If a defined contribution plan permits participants who have attained age 50 to make catch-up contributions, the catch-up contributions are now required to be made on a Roth basis for participants who earn at least $145,000 (indexed after 2024) or more in the prior year. This provision is effective for taxable years beginning after December 31, 2023.
Currently, required minimum distributions must begin at age 72 for participants who have terminated employment. SECURE 2.0 increases the age to age 73 starting on January 1, 2023, and to age 75 starting on January 1, 2033. This means that participants who turn 72 in 2023 are not required to take an RMD for 2023; instead, they will be required to start taking RMDs for calendar year 2024, the year in which they turn 73. This provision is effective for distributions made after December 31, 2022, for individuals who turn 72 after that date.
SECURE 2.0 provides for an exception from the 10% early withdrawal tax on emergency expenses, defined as certain unforeseeable or immediate financial needs, on a limited basis (once per year, up to $1000). Plans may allow an optional three-year payback period, and participants are restricted from taking another emergency withdrawal within three years of any unpaid amount on a previous withdrawal. This provision is effective for plan years beginning on or after January 1, 2024.

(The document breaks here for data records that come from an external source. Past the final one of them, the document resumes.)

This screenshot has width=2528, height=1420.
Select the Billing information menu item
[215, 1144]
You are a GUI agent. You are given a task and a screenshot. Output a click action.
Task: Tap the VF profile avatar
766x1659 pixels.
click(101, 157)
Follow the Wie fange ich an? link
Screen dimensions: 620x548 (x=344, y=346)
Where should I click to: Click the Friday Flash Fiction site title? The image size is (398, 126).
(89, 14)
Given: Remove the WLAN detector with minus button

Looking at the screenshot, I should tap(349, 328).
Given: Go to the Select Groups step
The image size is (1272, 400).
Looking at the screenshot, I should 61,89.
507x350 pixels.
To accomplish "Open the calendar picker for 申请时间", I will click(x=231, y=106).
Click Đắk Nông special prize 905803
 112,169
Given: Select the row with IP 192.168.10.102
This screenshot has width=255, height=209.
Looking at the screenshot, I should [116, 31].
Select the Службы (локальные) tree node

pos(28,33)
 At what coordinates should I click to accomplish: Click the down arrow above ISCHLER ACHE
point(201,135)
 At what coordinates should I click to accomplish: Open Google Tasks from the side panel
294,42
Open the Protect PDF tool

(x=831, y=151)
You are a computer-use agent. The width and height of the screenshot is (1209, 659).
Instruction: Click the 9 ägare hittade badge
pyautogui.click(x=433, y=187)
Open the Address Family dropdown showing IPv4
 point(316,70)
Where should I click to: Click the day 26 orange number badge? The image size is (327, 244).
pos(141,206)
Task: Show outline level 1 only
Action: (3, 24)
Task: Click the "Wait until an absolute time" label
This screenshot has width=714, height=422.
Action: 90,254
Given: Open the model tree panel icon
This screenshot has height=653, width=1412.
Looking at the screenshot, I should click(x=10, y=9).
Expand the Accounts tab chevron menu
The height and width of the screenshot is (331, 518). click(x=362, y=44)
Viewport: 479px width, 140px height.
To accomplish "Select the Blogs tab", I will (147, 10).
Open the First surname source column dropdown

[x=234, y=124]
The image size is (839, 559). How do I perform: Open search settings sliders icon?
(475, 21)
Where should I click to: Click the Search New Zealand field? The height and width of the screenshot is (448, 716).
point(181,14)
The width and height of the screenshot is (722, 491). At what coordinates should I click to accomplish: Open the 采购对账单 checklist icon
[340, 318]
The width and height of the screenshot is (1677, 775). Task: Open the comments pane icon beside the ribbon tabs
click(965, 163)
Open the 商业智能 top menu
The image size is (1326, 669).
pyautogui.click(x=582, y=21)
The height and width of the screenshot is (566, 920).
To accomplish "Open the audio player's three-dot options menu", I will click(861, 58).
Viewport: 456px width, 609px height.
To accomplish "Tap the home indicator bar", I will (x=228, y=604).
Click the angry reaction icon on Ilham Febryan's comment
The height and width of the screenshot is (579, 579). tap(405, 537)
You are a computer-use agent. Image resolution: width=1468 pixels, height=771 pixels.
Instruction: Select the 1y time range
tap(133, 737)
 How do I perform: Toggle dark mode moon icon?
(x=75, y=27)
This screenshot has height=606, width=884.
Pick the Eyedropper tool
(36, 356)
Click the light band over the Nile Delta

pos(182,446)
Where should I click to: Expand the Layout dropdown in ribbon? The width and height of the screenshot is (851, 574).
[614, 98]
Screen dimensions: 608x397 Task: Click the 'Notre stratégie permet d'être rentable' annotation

Almost all new defined contribution plans will be required to auto-enroll employees upon hire (existing plans are exempt from this provision). This provision is applicable for plan years beginning on or after January 1, 2025.
Currently, the catch-up contribution limits for certain plans are indexed for inflation and apply to employees who have reached the age of 50. SECURE 2.0 increases catch-up contribution limits for individuals aged 60-63 to the greater of: (1) $10,000 (indexed for inflation), or (2) 50% more than the regular catch-up amount in effect for 2024. This provision is effective for plan years beginning on or after January 1, 2025.
Current law requires employers with SIMPLE IRA plans to make employer contributions to employees of either 2% of compensation or 3% of employee elective deferral contributions. SECURE 2.0 allows employers to make additional contributions to each employee of a SIMPLE plan in a uniform manner, provided the contribution does not exceed the lesser of up to 10 percent of compensation or $5,000 (indexed). This provision is effective for taxable years beginning after December 31, 2023.
The new law also permits an employer to elect to replace a SIMPLE IRA plan with a safe harbor 401(k) plan at any time during the year, provided certain criteria are met. The current law prohibits the replacement of a SIMPLE IRA plan with a 401(k) plan mid-year. This provision also includes a waiver of the two-year rollover limitation in SIMPLE IRAs converting to a 401(k) or 403(b) plan. This change is effective for plan years beginning after December 31, 2023.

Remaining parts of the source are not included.